In a remarkable endeavor, Peterson was the most consistent player on the offense. Alex Smith played fine but not necessarily good.

The Redskins offense needs more from Smith, but couldn't even ask for anything else from Peterson. 

"I can't say enough about what he did today, playing through the pain of the shoulder and the knee," Redskins head coach Jay Gruden said of Peterson. "What a pro. What a pro he is."

In the second half, when the Redskins pass game really fell apart, Washington leaned on Peterson even more. It wasn't pretty, but the team got enough to eat up possession and pad the lead with field goals. 

"Adrian Peterson ran hard," Carolina coach Ron Rivera said. "I think he created the opportunity for them down the stretch to control the clock a little bit."

Rivera is right. 

Without Peterson, the Redskins probably don't win on Sunday. 

And it's even more remarkable that none of this was supposed to happen.
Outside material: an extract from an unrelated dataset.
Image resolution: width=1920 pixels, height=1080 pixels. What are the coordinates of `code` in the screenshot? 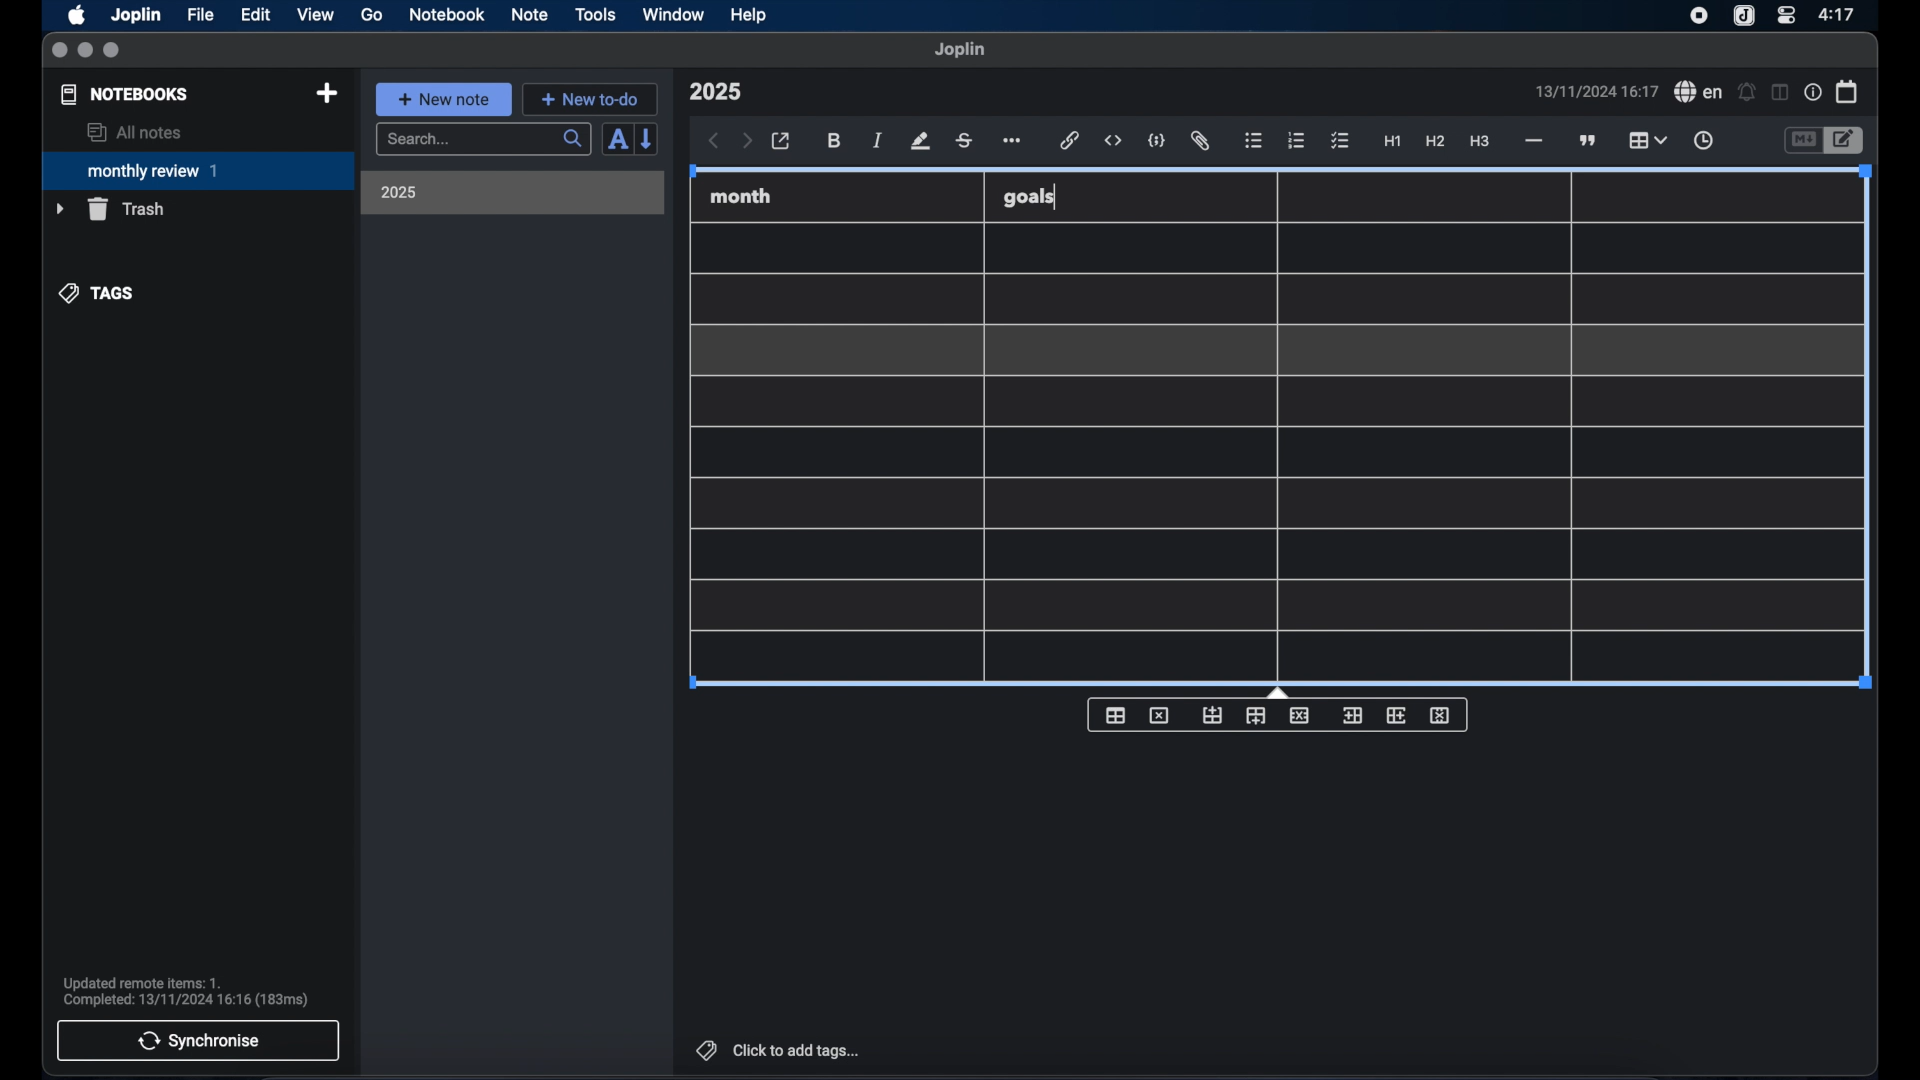 It's located at (1157, 142).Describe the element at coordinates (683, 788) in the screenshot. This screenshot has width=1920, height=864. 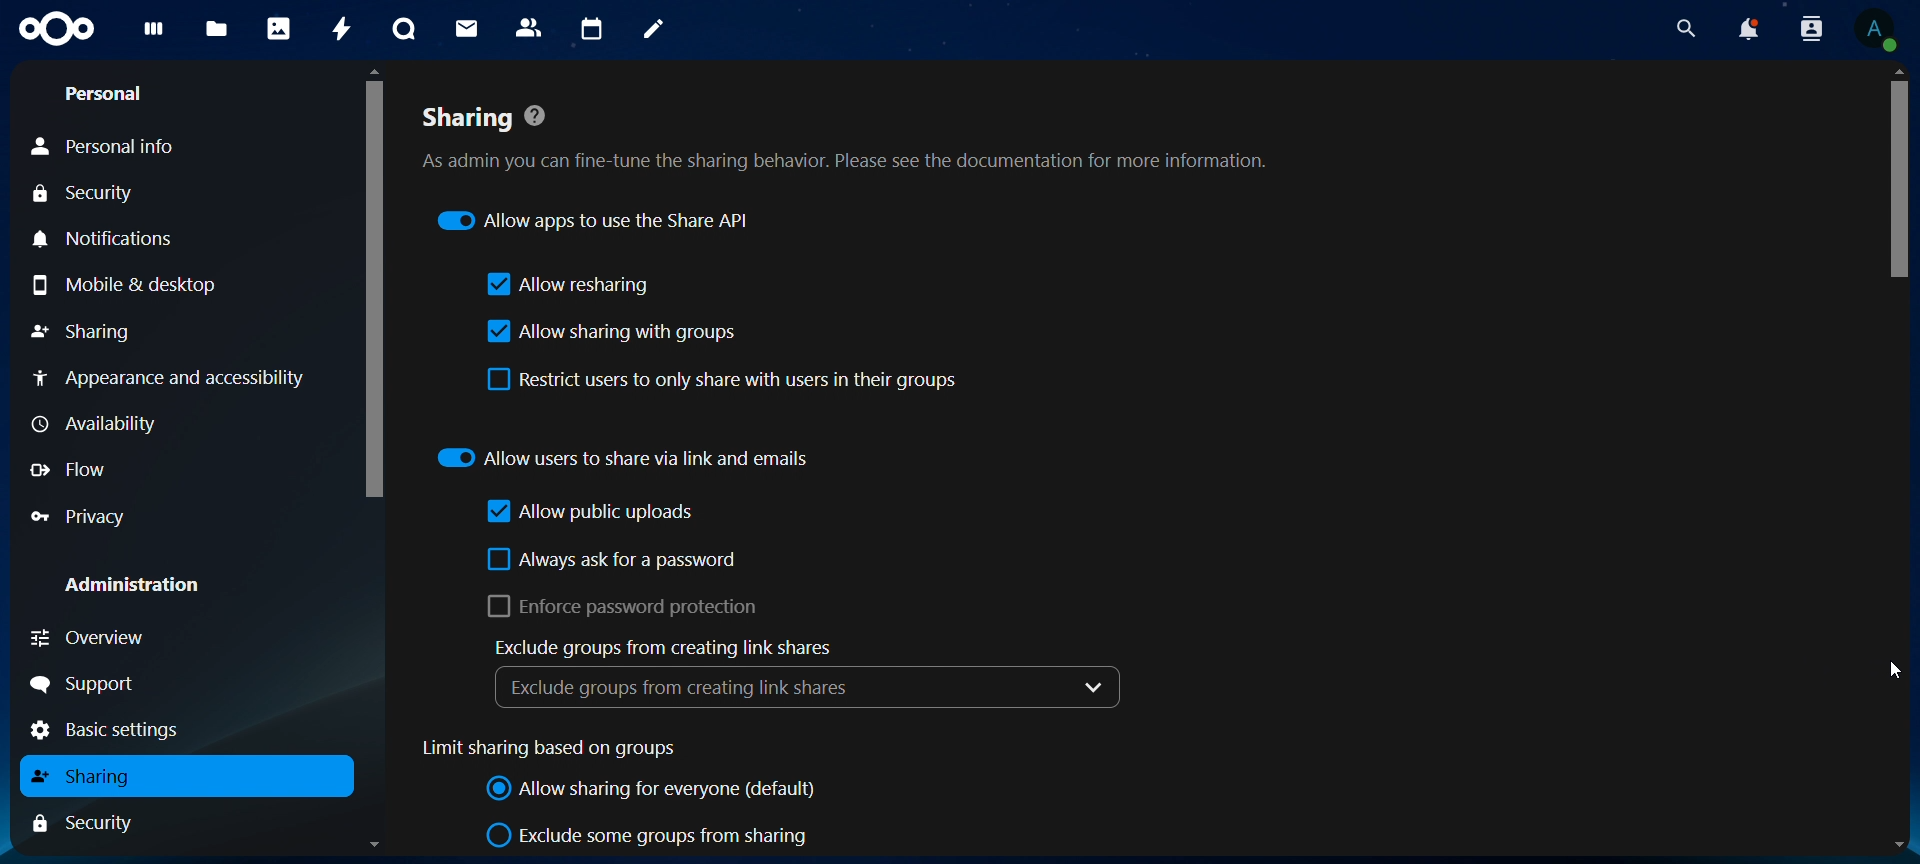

The Redskins seemed reluctant to even give Peterson a tryout after rookie Derrius Guice went down in the preseason. Guice was the plan, and Peterson wasn't even really the backup.

Back then, Gruden explained that Peterson was simply too impressive in his August workout for the team to do anything but sign him to the active roster. 

Now, five games into the season, averaging well more than 4 yards-per-carry and on pace to lead the Redskins in rush yards, it's hard to imagine what Washington's offense would look like without Peterson. 

Sure, he's 33-years-old, but he's also the Redskins most consistent offensive threat. 

Asked what surprised him during his team's loss, Rivera inadvertently summed up the Peterson experience.

"I don't think there was anything surprising. They're a good football team. They run the ball extremely well with Adrian."

Rivera is right.

The Redskins run the ball extremely well with Peterson.

Even with the separated shoulder, the busted knee, the bruised ankle. On Sunday, the Redskins ran the ball extremely well with Peterson.

And that says a lot about Adrian Peterson.